Mrs. Cummings's compassion for the helmsman was changed into a somewhat different feeling a few days after. The captain and Mr. Fenton were sitting near the wheel earnestly engaged in a game of chess. The wind had been directly ahead for the last twenty-four hours, and several of the passengers were pacing the deck, and looking alternately at the sails and the dog-vane—suddenly there was an exclamation from one of them, of "Captain—captain—the wind has changed—it has just gone about!" Captain Santlow started up, and perceived that the little flag was apparently blowing in another direction; but on looking at the compass, he discovered the truth—it was now found that the steersman, who happened to understand chess, was so interested with the game which was playing immediately before him, that he had for a moment forgotten his duty, and inadvertently allowed the head of the ship to fall off half a dozen points from the wind. The error was immediately rectified; and Captain Santlow (who never on any occasion lost his temper) said coolly to the helmsman, "For this, sir, your grog shall be stopped."

This little incident afforded an additional excitement to the ever-ready fears of Mrs. Cummings, who now took it into her head that if (as she phrased it) the wheel was turned the wrong way, it would overset the ship. Upon finding that the delinquent was an American, she opined that there could be no safety in a vessel where the sailors understood chess. And whenever we had a fresh breeze (such as she always persisted in calling a violent storm) she was very importunate with the captain not to allow the chess-man to take the wheel.

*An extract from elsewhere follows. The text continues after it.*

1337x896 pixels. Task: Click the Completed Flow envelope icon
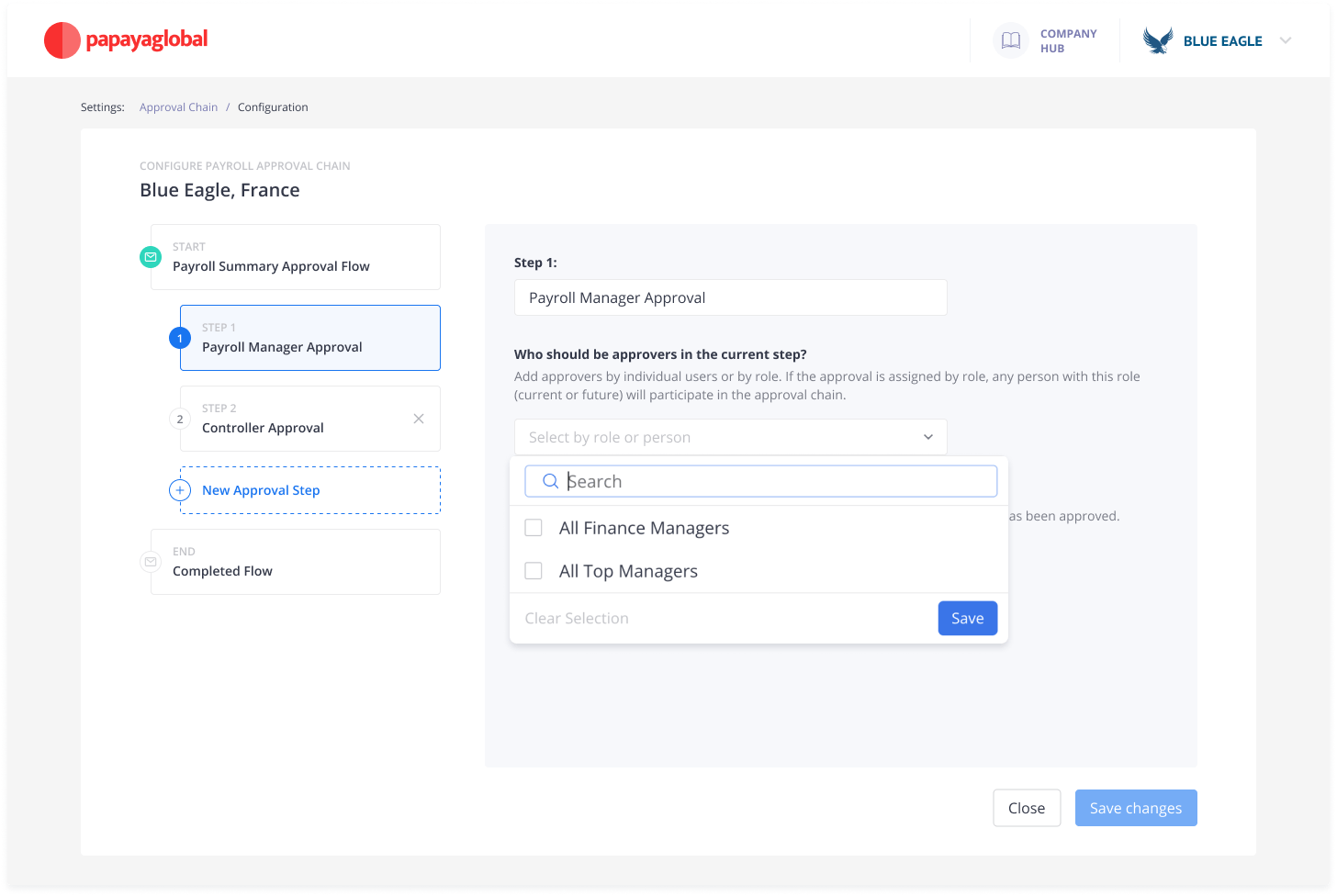(151, 562)
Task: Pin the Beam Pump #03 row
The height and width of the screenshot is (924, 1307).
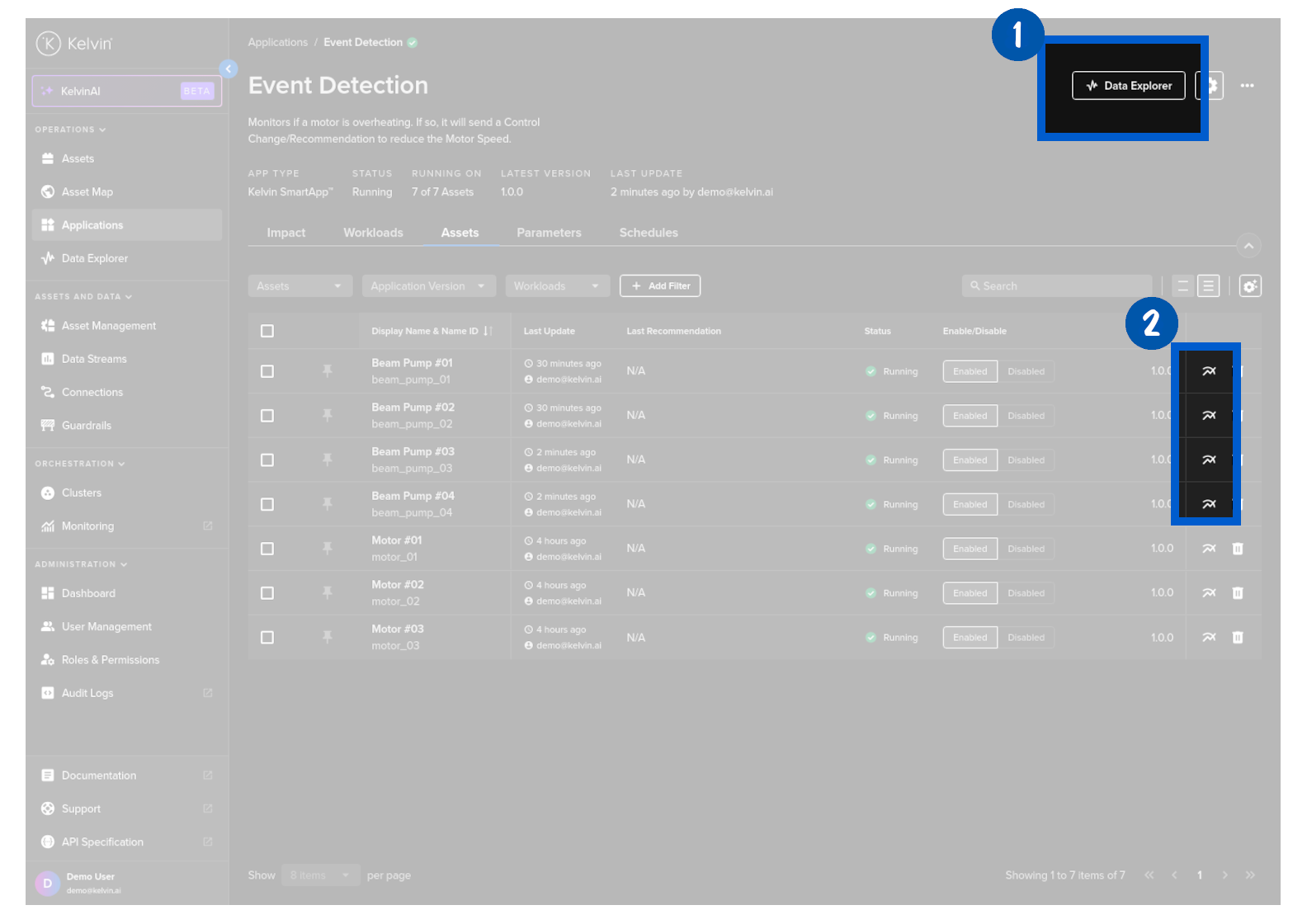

"Ah!" said Mrs. Cummings, "I am sure there is no such thing in his majesty's ships, as sailors knowing chess or any of those hard things that are enough to set one crazy to think of. In my own dear country, people are saving of their wits; but you Americans always know more of everything than you ought to. I don't wonder so few of you look plump and ruddy. You all wear yourselves out with head-work. Your eyes are not half so big as ours, for they are fairly sunk in your heads with thinking and contriving. To be sure, at our house in the Minories we always kept a pack of cards in the parlour closet. But we never played any but very easy games, for it was not our way to make a toil of pleasure. Mercy on me!—what a rock!—I wish I was at the Back of St. Clements—How I have seen the Potheridge family in Throgmorton street, ponder and study over a game of whist as if their lives depended on every card. I had to play whist whenever I drank tea there, for they were never satisfied unless they were at it every night; and I hated it, because I always happened to get old Miss Nancy for a partner, and she was so sharp and so cross, and was continually finding fault with me for something she called reneaging. Whenever I gave out that I was one by honours, she always said it was no such thing; and she downright scolded, when after she had played an ace I played a king; or when she had trumped first and I made all sure by trumping too. Now what I say is this—a trick can't be too well taken. But I'm not for whist—give me a good easy game where you can't go wrong, such as I've been used to all my life; though, no doubt when I get to America, I shall find my son Jacky playing chess and whist and despising Beggar my neighbour."